In a newly released report from the Solicitor of Labor, the Labor Department announced its intention to crack down on what it considers widespread use of “coercive” employment contract provisions that violate federal law.
The report identifies seven unlawful contract provisions:
Rights waivers (such as mandatory arbitration agreements).
Worker classification designations (i.e. provisions that establish that a worker is an independent contractor, regardless of duties).
Indemnification provisions that shift liability to workers.
“Loser pays” legal fee provisions that require the losing party to pay attorneys’ fees in the event of a lawsuit.
“Stay or pay” provisions (such as requiring employees that do not stay on for a designated period to reimburse tuition paid for by the employer).
Confidentiality, nondisclosure (NDA), and non-disparagement provisions.
Safety reporting provisions that require workers to report safety issues to the employer before reporting it to an enforcement agency.

A run of records:
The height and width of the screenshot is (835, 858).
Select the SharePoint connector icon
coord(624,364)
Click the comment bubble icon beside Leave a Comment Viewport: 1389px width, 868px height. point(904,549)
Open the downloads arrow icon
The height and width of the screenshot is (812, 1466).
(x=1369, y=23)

TASK INSTRUCTIONS:
A – How many unlawful contract provisions does the Labor Department report identify?
B – Decide whether each statement agrees with the Labor Department report, answering yes or no and quoting the words that settle it: (i) The report comes from the Solicitor of Labor. (ii) Mandatory arbitration agreements are given as an example of rights waivers. (iii) The safety reporting provisions named require workers to go to an enforcement agency before telling the employer.
The listing has no connection to the Labor Department report.

THE SOLUTIONS:
A – Seven

B –
(i) Yes: "a newly released report from the Solicitor of Labor"
(ii) Yes: "Rights waivers (such as mandatory arbitration agreements)."
(iii) No: "require workers to report safety issues to the employer before reporting it to an enforcement agency"